CMSC5733 Social Computing

This course introduces recent developments in the emerging field of social computing, which investigates the information processing of social signals that arise from the interactions among entities through social media technologies such as social networking sites, blogs, SMS, mails, virtual communities, multimedia sharing sites, mobile devices, etc. Topics include, but not limited to, social network theories, link analysis, learning to rank, graph algorithms, question and answering, recommender systems, etc. The students should have some knowledge in the area of machine learning, data mining, or other related fields.

 

CMSC5734 Network Science

This course introduces network science as an emerging discipline that studies the networks for revelation of organised knowledge in them, so that network behaviour and various phenomena can be predicted. Topics include the introduction of various networks, such as regular networks, random networks, small-world networks and scale-free networks. The emergence of networks will be discussed. Then various important issues in networks such as epidemics, synchrony, influence network, vulnerability, NetGain and biology are discussed.

 

CMSC5735 Advanced Topics in Cloud Computing

This course covers advanced topics in cloud computing. Topics will include new problems proposed in each year. Some topics to be discussed include: cloud computing models (e.g., SaaS, PaaS, IaaS); distributed and parallel data processing (e.g. MapReduce, Hadoop); data storage (cloud storage architectures, data centers, data deduplication); case studies of real-world cloud services (e.g. Amazon EC2, Windows Azure).

 

CMSC5741 Big Data Technology and Applications

This course aims at teaching students the state-of-the-art big data technology, including techniques, software, applications, and perspectives with massive data. The class will cover, but not be limited to, the following topics: advanced techniques in distributed file systems such as Google File System, Hadoop Distributed File System, and map-reduce technology; similarity search techniques for big data such as minhash, locality-sensitive hashing; specialized processing and algorithms for data streams; big data search and query technology; recommendation systems for Web applications. The applications may involve business applications such as online marketing, computational advertising, location-based services, social networks, recommender systems, healthcare services.

 

CMSC5743 Efficient Computing of Deep Neural Networks

The high computational demands of deep neural networks (DNNs) coupled with their pervasiveness across both cloud and IoT platforms has led to a rise in specialized hardware and software techniques to accelerate DNN executions.
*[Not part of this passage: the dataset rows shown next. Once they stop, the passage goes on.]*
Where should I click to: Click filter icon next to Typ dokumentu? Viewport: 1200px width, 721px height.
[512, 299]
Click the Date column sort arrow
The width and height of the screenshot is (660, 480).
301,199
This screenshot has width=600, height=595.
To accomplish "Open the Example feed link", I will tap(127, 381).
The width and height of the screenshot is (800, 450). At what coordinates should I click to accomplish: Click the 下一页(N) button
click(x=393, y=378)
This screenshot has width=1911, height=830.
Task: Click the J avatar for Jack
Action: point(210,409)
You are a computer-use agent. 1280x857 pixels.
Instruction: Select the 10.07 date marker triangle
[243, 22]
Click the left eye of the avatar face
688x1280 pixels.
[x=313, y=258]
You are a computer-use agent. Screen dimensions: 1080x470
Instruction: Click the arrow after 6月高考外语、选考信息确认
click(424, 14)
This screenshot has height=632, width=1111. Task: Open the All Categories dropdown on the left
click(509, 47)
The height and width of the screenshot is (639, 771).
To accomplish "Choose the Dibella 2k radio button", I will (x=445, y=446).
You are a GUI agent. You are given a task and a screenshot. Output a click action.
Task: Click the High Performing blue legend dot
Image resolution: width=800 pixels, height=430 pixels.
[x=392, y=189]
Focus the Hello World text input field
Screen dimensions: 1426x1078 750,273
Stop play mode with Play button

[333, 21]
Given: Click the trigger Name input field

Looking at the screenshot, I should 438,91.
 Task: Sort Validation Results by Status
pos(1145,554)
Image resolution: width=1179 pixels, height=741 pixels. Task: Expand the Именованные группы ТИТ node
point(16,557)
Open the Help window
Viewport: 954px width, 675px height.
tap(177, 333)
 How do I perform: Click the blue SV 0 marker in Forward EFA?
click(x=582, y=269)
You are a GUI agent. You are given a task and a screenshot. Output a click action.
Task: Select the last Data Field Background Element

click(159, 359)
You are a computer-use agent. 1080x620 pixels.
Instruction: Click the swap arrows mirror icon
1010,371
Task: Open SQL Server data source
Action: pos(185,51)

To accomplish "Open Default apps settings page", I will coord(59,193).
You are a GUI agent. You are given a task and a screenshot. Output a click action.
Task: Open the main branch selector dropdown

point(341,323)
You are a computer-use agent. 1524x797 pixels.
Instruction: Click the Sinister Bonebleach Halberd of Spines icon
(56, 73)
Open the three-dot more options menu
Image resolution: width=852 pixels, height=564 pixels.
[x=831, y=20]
This course will present the techniques that enabling efficient applications and computing of DNNs. The course will start with an overview of DNNs, and then introduce various frameworks and architectures that support DNNs, as well as the implementations and optimizations on computing platforms.

 

CMSC5744 Internship

The objective of the course is to allow students to acquire a basic understanding and the skills of the practical aspects of computer science. To qualify for the award of the subject credits, the student must attach to a company in a computer science related post as approved by the Professor-in-Charge for no less than 12 weeks. The student will have an academic supervisor as assigned by the Professor-in-Charge and an industry supervisor from the company. There will be a mid-term company visit by the academic supervisor.

At the end of the internship, the student must give a presentation to the academic and industry supervisors, and submit a report summarizing what the student has done and learnt from the internship. The student’s grade will be determined by (1) the presentation, (2) the student report and (3) a testimonial from the industry supervisor.

The internship should normally take place in the summer term after a student has finished the first two semesters of studies. Part-time students can decide to undertake the internship in the summer term of either the first or second year of studies.

Students are recommended to seek the Professor-in-Charge’s comment on potential internship opportunities before enrolling in the course.